* About this task: After locating the line with "The width and height of the screenshot is (730, 530)." in the records below, print it and every line after it exactly.

(Stored items)
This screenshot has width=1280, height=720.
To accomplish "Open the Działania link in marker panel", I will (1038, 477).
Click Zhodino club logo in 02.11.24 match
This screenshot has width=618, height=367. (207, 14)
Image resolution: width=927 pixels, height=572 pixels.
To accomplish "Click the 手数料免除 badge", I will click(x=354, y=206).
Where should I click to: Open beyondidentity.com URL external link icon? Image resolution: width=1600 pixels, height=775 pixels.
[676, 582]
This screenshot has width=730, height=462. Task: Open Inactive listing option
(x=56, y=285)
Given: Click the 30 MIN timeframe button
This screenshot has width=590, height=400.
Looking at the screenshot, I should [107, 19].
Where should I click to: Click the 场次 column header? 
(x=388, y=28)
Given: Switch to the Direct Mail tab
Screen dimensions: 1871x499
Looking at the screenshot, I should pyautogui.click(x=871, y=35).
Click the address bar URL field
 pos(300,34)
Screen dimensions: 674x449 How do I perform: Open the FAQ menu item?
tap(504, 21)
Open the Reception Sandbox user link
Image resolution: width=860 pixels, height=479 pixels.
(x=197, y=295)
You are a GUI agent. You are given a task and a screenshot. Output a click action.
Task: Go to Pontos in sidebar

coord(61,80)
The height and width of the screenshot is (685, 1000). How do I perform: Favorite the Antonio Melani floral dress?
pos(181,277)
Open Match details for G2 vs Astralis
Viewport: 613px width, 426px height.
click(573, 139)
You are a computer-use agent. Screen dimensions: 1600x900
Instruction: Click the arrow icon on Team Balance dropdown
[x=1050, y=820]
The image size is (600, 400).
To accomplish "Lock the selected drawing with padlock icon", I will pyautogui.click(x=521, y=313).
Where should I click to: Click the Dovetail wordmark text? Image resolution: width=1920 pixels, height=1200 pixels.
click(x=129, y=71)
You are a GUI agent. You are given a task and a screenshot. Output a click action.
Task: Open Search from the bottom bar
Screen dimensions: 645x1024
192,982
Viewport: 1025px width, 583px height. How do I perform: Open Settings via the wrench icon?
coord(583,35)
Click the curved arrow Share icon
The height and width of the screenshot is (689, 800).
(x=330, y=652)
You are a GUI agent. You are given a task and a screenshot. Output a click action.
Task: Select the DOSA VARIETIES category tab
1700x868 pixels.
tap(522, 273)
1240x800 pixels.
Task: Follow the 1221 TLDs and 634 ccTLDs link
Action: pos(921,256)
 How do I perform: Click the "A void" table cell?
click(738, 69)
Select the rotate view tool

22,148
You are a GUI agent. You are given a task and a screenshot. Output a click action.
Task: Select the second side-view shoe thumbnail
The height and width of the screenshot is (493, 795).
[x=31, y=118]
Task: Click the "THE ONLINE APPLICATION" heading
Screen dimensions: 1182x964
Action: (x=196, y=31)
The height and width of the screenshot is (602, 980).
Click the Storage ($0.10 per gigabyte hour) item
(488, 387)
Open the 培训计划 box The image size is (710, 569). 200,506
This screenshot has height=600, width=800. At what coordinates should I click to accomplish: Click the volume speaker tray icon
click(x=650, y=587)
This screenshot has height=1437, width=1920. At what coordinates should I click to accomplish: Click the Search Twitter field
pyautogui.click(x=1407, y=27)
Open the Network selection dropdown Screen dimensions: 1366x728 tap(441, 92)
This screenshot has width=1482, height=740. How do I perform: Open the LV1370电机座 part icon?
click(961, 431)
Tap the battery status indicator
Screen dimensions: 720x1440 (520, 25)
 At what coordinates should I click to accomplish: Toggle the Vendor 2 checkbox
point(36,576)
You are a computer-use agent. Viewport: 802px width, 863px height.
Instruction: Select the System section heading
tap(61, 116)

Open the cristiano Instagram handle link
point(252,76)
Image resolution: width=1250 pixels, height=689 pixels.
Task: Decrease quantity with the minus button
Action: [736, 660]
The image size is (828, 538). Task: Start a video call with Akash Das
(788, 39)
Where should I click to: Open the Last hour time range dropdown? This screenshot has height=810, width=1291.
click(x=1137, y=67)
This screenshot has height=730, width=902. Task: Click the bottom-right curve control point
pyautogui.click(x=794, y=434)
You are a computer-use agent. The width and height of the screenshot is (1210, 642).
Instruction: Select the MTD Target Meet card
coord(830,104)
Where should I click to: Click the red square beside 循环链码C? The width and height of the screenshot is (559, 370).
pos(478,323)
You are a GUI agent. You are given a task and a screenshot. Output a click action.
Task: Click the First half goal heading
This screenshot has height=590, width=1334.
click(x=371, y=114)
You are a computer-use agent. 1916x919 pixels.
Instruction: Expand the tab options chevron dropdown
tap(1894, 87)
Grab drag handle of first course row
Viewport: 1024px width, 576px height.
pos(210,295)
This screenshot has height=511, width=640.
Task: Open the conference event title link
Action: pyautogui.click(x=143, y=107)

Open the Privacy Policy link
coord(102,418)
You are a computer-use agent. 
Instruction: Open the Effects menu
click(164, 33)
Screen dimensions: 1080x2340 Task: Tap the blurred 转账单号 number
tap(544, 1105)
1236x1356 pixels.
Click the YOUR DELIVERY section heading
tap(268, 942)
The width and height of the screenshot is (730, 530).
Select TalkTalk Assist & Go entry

* Response to this exercise:
The width and height of the screenshot is (730, 530).
Select TalkTalk Assist & Go entry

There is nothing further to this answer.